I1 est donc beaucoup plus utile et important de se remplir de la pensée de son néant devant Dieu et vis-à­-vis de Dieu, que de se considérer en soi-même. Il en résulte de très heureux effets d'humilité. L'âme ne prise plus les grandeurs et les supériorités de la terre; elle ne songe pas à les mépriser, elle n'y pense pas du tout. Ces choses ne la touchent pas le moins du monde, comme aussi elle n'a aucune idée d'une excellence propre; le désir d'être quelque chose ne lui vient jamais; elle ne se compare pas non plus aux autres. Une seule chose l'occupe, son néant devant Dieu, de manière qu'elle pense, agit et voit dans la complète soumission et humiliation intérieure de son néant devant le souverain Maître. Elle ne s'exalte jamais au-dessus des autres dans ses paroles et par ses manières, parce qu'elle est pénétrée continuellement de son néant devant le souverain Être.

 

Cette vue de notre néant, soit en nous-mêmes, soit devant Dieu, n'est pas toujours tout à fait claire et distincte, de manière à se rendre compte de cette pensée ou à percevoir les motifs qui nous la font voir. Elle est même quelquefois couverte et comme confuse : on voit et on est humilié, mais on ne se rend pas trop compte de ce qu'on voit et pourquoi on se sent dans cette bassesse ou dans cette complaisance en sa bassesse. Il ne faut pas chercher dans ce cas à se rendre compte de ce qui se passe, mais suivre le mouvement d'humiliation qu'on éprouve et s'arrêter dans la chose qui nous humilie, sans distinguer ni vouloir distinguer clairement ce que c'est. Cette vue confuse est quelquefois très simple, et c'est pour cela qu'elle n'est pas entièrement distincte; elle est aussi très intérieure, ce qui fait qu'on ne peut pas distinguer au juste ce qu'on voit.

 

Le principal effet qui résulte de la connaissance et eue l'amour de son néant, est l'oubli de soi-même. Il consiste en deux choses :

1° à s'oublier en toutes circonstances.
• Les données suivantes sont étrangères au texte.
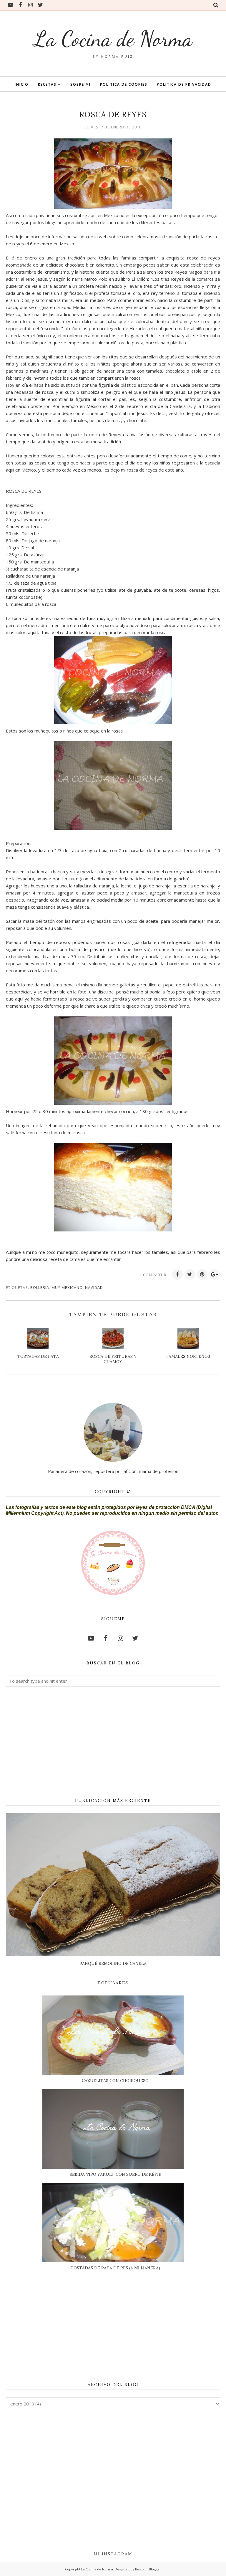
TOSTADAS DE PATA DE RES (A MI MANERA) (115, 2268)
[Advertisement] (113, 1742)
Notre âme ne se recherche plus elle-même ou ce qu'elle fait; dans les choses surnaturelles comme dans les choses naturelles, elle ne pense pas à elle, mais elle se perd entièrement de vue et se néglige, non pas qu'elle laisse de côté sa sanctification ou les soins nécessaires pour la conservation de la vie, de la santé, etc. ; elle fait cela comme toute autre chose.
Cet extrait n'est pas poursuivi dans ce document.